Turkish Interior Minister Suleyman Soylu talked of Western countries waging “psychological warfare” and trying to wreck Turkey’s tourism industry as Ankara on February 2 reportedly summoned the ambassadors of nine countries to demand an explanation for the issuing of security alerts that cited a heightened threat of terrorism following Qur’an-burning incidents in Europe.
Turkish officials were also demanding to know why it was that certain nations this week felt it was necessary to temporarily close diplomatic missions in Istanbul for security reasons.
The envoys of Belgium, France, Germany, Italy, the Netherlands, Switzerland and Britain were summoned, according to foreign ministry sources in Ankara referred to by Reuters.
Soylu alleged the security measures were part of a Western plot to harm the ongoing rebound that Turkey’s tourism sector is experiencing following the coronavirus pandemic.
There is, meanwhile, also likely to be a lot of tension among Turkish officials over reports that Turkey’s largest airport ground service provider Havas has warned Russian airlines that it may have to stop providing services to their Western-made aircraft due to Washington-imposed Ukraine war sanctions. The situation was described by a source to Middle East Eye (MEE).
Russian publication RBC reported on February 2 that Havas—owned by Turkey-based TAV Airports, which is part of Paris-based Groupe ADP—sent a letter to Russian and Belarusian airlines on January 31, signed by its general manager Mete Erna, saying that service may be denied to US-made Boeing aircraft as well as European Airbus aircraft. The list of aircraft that could be affected was said to include 170 aircraft belonging to Russian airlines including Aeroflot, Rossii, S7, Utair Airlines, Red Wings, Nordwind, and Yamal, as well as Belarusian airline Belavia.

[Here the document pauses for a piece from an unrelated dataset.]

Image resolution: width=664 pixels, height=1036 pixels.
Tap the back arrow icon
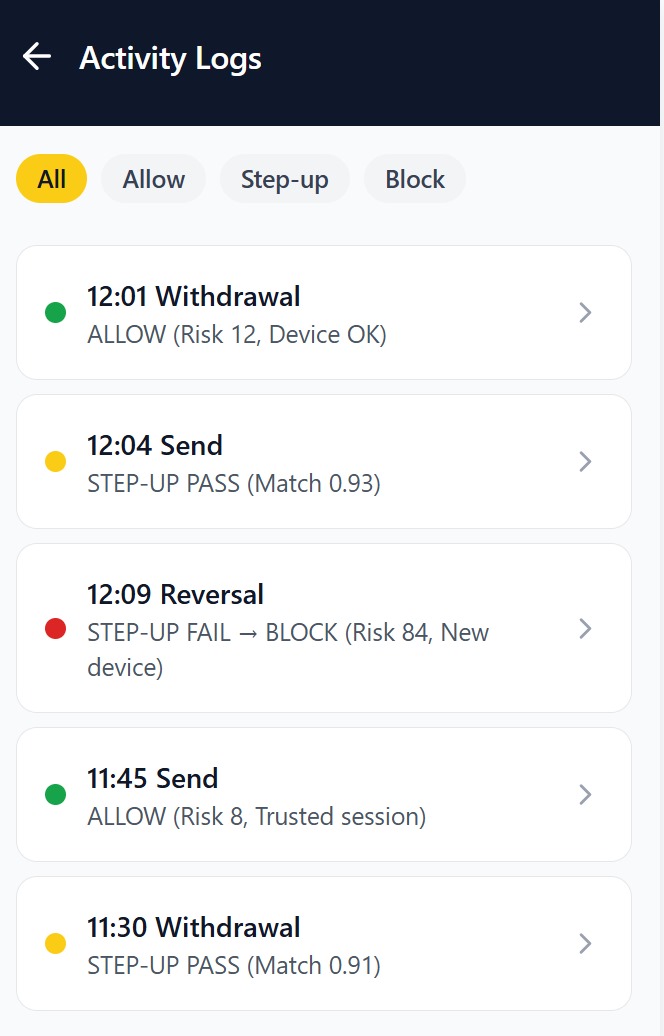(37, 57)
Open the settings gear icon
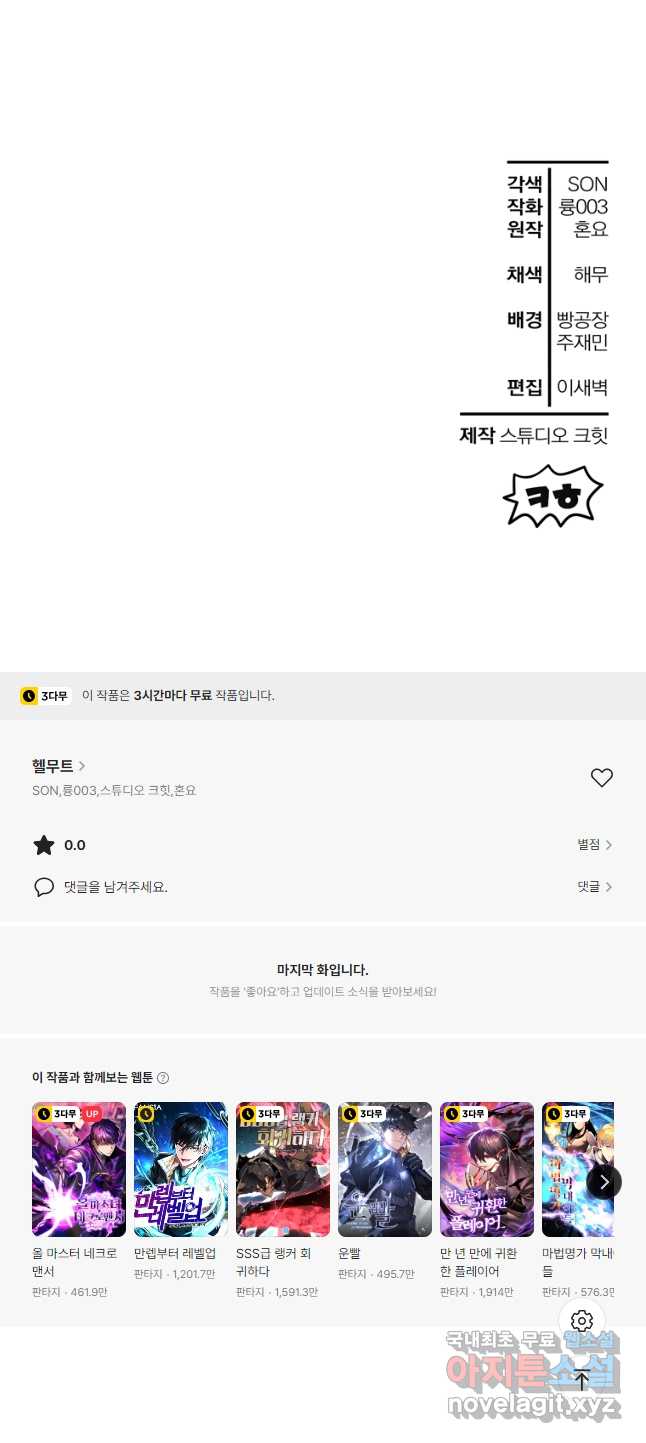Viewport: 646px width, 1443px height. (582, 1320)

A huge number of Russians holiday in Turkey, using the airports of Istanbul, Ankara and Antalya, among others. Turkey has not imposed war sanctions on Russia or closed its airspace to Russian aircraft. MEE said the source informed it that Havas was yet to make a final decision on withholding its services to Russian airlines, but it was evaluating the situation by talking to them.
The Wall Street Journal reported last week that US officials cautioned Turkish authorities and the private sector that Turkish citizens were exposed to prison time, fines and loss of export privileges if they provided services including refuelling and spare parts to US-made planes flying to Turkey from Russia and Belarus.
The burnings of the Muslim holy book, the Qur’an, by far-right activists in Sweden, Denmark and the Netherlands, caused Turkey to pull out of negotiations on lifting its block on Sweden and Finland joining Nato. Stockholm and Helsinki denounced the extremist publicity stunts, but officials argued that under the Nordic countries’ free speech rules they could not be prevented.
France, Germany, Italy and the US are among countries that in the past week have issued warnings to their citizens of a heightened risk of attacks in Turkey, particularly against diplomatic missions and non-Muslim places of worship. Germany, France and the Netherlands were among countries that temporarily closed diplomatic missions for security reasons.
In a tit-for-tat response last week, Turkey reacted to the initial US security alert by warning its citizens against "possible Islamophobic, xenophobic and racist attacks" in the United States and Europe.